Dabei verfügen SpongeBob und Patrick über eigene Fähigkeiten, die während ihres Abenteuers genutzt werden müssen. Der berühmte quadratische Schwamm kann zum Beispiel Luftblasen abschießen, mit denen er nicht nur Feinden schaden kann, sondern auch Schalter umlegen kann. Zudem kann er, wie schon in den vorherigen Spielen, Karatekicks ausführen und so weit entfernte Plattformen erreichen. Der sprechende Seestern Patrick kann sich hingegen in Sand einbuddeln, um so in eigentlich gesperrte Bereiche zu gelangen. Zudem ist er der stärkere der beiden, weshalb er auch schwerere Gegenstände tragen kann.

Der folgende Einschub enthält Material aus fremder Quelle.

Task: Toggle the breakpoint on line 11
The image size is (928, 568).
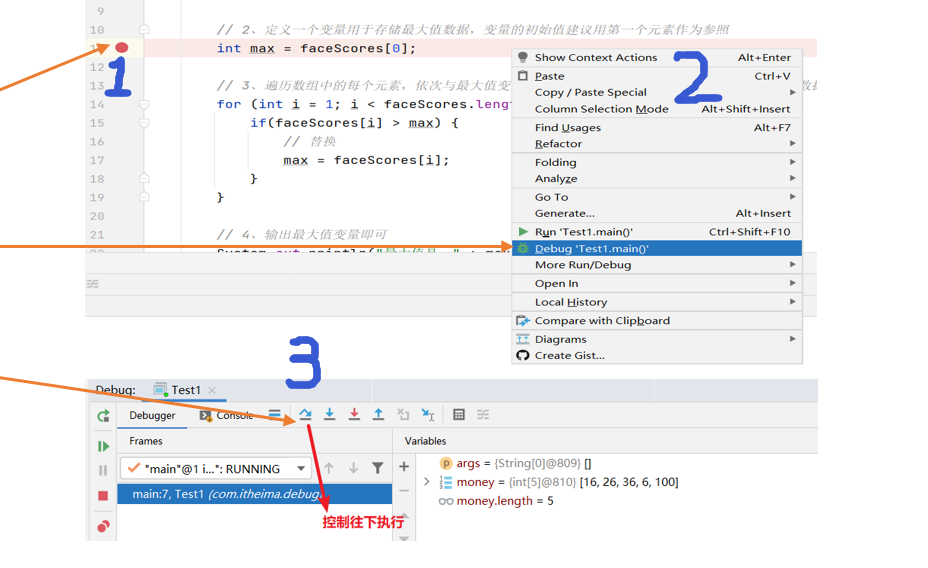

Obwohl die unterschiedlichen Fähigkeiten oft genutzt werden, sorgen sie leider kaum für Abwechslung. Das liegt aber nicht nur an der übersichtlichen Anzahl an Fähigkeiten, sondern auch am generellen Spieldesign. Ganz gleich, in welchem der fünf verschiedenen Abschnitte man sich befindet, das Gameplay bleibt stets das gleiche: Man hüpft, springt und haut ein paar Gegner. Wenn man zwischendurch mal wieder eine schiere Ewigkeit irgendwo hinunterrutscht und dabei Hindernissen ausweicht, ist das schon beinahe eine schöne Abwechslung.
Alles kindgerecht Leider ist aber nicht nur das Gameplay immer das Gleiche. Auch die Gegner scheinen aus einer Klonfabrik entsprungen zu sein. Immer wieder haut man dieselben Gegnertypen – Geister und Quallen. Lediglich die vier Bossgegner bieten hier eine schöne Abwechslung. Eine Herausforderung stellen aber auch diese Bossgegner nicht dar, was vor allem daran liegt, dass das gesamte Spiel in erster Linie für jüngere Schwammkopf-Fans gedacht ist.
Dass dem tatsächlich so ist, erkennt man auch am Umfang des Spiels. Hardcore-Gamer*innen dürften von den sechs Stunden, die man zum Durchspielen gerade einmal benötigt, nämlich sehr enttäuscht sein. Für jüngere Gaming-Fans ist die Spielzeit jedoch genau richtig und dürfte sie für einige Nachmittage gut beschäftigen – zumal sie ohnehin wohl noch ein paar Stündchen mehr benötigen werden. Daran sind auch Nebenmissionen schuld, die man ebenfalls in Relation zur Zielgruppe betrachten muss. Zeitrennen, Quallen fangen oder das Auffinden einer bestimmten Anzahl an Items in einer vorgegebenen Zeit sind für geübte Spieler*innen ein Klacks. Jüngere werden hiermit hingegen sehr viel Spaß haben und die Minispiele sicherlich auch das ein oder andere Mal mehr angehen. Gleiches gilt ebenfalls für die zahlreichen Kostüme, die man für SpongeBob finden kann. Denn auch mit ihnen werden die jungen Schwammkopf-Fans ihren Spaß haben und deswegen die zahlreichen versteckten Items mit Freude suchen.
Fazit: Auch wenn es nahe liegt, darf man meiner Meinung nach nicht den Fehler machen, SpongeBob Schwammkopf: Giganten der Gezeiten mit anderen aktuellen 3D-Plattformen wie Yooka Replaylee oder Ähnlichem zu vergleichen. Im Gegensatz zu denen ist SpongeBob Schwammkopf: Giganten der Gezeiten nämlich ganz klar und deutlich an die jüngeren Spielerinnen und Spieler gerichtet (das ist auch der Grund, weshalb wir es in diesem Special und nicht als regulären Test veröffentlichen). Wenn man dies berücksichtigt, macht das Spiel eine wirklich gute Figur. Nicht nur, dass es den Look und den Humor der Serie nahezu perfekt einfängt, auch spielerisch bietet es dann genau die richtige Mischung aus Action, Springen und Erkunden im genau richtigen Schwierigkeitsrahmen. Wer einen jungen SpongeBob-Fan bei sich zu Hause hat und noch nach dem perfekten Weihnachtsgeschenk sucht, sollte sich SpongeBob Schwammkopf: Giganten der Gezeiten also ganz oben auf seine Liste schreiben.